The twentieth century created challenges for Raymond. As automobiles became the way to travel cross-country in the United States, Raymond was left disconnected as Highway 79 passed one half mile west of the town rather than through it. World War II saw the building of the Lincoln Air Base and increasing numbers of factory jobs elsewhere, leaving Raymond behind.

However, Raymond experienced a period of growth following the construction of Branched Oak Dam in 1970. The dam provided flood relief for the village, but also created a large reservoir surrounded by the largest recreational area in eastern Nebraska.

==Geography==
According to the United States Census Bureau, the village has a total area of 0.13 sqmi, all land.

==Demographics==

Historical population
| Census | Pop. | Note | %± |
| 1900 | 200 |  | — |
| 1910 | 236 |  | 18.0% |
| 1920 | 249 |  | 5.5% |
| 1930 | 205 |  | −17.7% |
| 1940 | 199 |  | −2.9% |
| 1950 | 196 |  | −1.5% |
| 1960 | 223 |  | 13.8% |
| 1970 | 187 |  | −16.1% |
| 1980 | 179 |  | −4.3% |
| 1990 | 167 |  | −6.7% |
| 2000 | 186 |  | 11.4% |
| 2010 | 167 |  | −10.2% |
| 2020 | 159 |  | −4.8% |
U.S. Decennial Census

===2010 census===
As of the census of 2010, there were 167 people, 71 households, and 45 families residing in the village. The population density was 1284.6 PD/sqmi. There were 76 housing units at an average density of 584.6 /mi2. The racial makeup of the village was 95.8% White, 0.6% African American, 1.2% Asian, and 2.4% from two or more races.

There were 71 households, of which 28.2% had children under the age of 18 living with them, 54.9% were married couples living together, 4.2% had a female householder with no husband present, 4.2% had a male householder with no wife present, and 36.6% were non-families. 28.2% of all households were made up of individuals, and 11.2% had someone living alone who was 65 years of age or older. The average household size was 2.35 and the average family size was 2.93.

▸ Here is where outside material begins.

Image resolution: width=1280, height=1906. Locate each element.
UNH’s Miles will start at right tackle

The median age in the village was 45.2 years. 21.6% of residents were under the age of 18; 7.2% were between the ages of 18 and 24; 21% were from 25 to 44; 42% were from 45 to 64; and 8.4% were 65 years of age or older. The gender makeup of the village was 54.5% male and 45.5% female.

===2000 census===
As of the census of 2000, there were 186 people, 73 households, and 51 families residing in the village. The population density was 1,450.0 PD/sqmi. There were 75 housing units at an average density of 584.7 /mi2. The racial makeup of the village was 97.85% White, 0.54% African American, and 1.61% from two or more races.

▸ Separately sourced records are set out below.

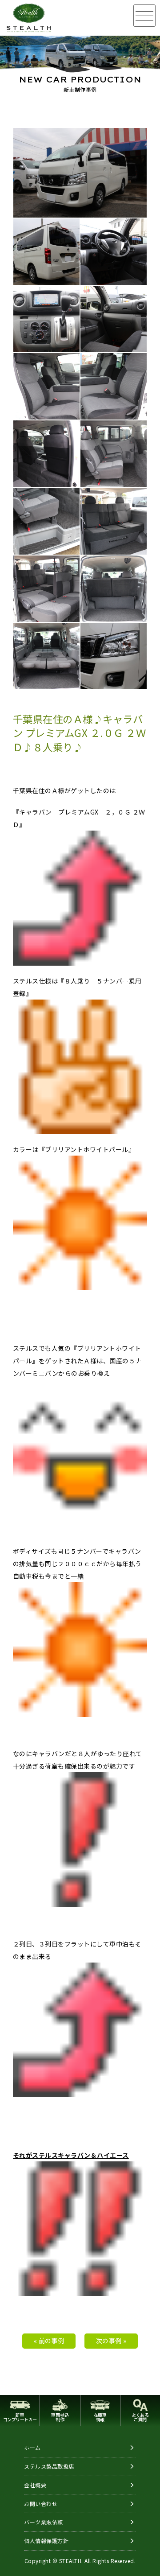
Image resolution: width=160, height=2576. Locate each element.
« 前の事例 (49, 2340)
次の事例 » (111, 2340)
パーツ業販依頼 (43, 2522)
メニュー (144, 15)
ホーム (32, 2447)
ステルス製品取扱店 (49, 2466)
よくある (140, 2417)
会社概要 (35, 2485)
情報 (100, 2417)
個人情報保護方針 (46, 2540)
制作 (59, 2417)
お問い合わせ (40, 2503)
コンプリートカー (20, 2417)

There were 73 households, out of which 39.7% had children under the age of 18 living with them, 58.9% were married couples living together, 8.2% had a female householder with no husband present, and 28.8% were non-families. 26.0% of all households were made up of individuals, and 11.0% had someone living alone who was 65 years of age or older. The average household size was 2.55 and the average family size was 3.04.

In the village, the population was spread out, with 28.5% under the age of 18, 8.6% from 18 to 24, 32.8% from 25 to 44, 21.5% from 45 to 64, and 8.6% who were 65 years of age or older. The median age was 36 years. For every 100 females, there were 97.9 males. For every 100 females age 18 and over, there were 104.6 males.

As of 2000 the median income for a household in the village was $53,750, and the median income for a family was $57,188. Males had a median income of $41,250 versus $24,083 for females. The per capita income for the village was $21,672. None of the families and 2.9% of the population were living below the poverty line, including no under eighteens and 14.3% of those over 64.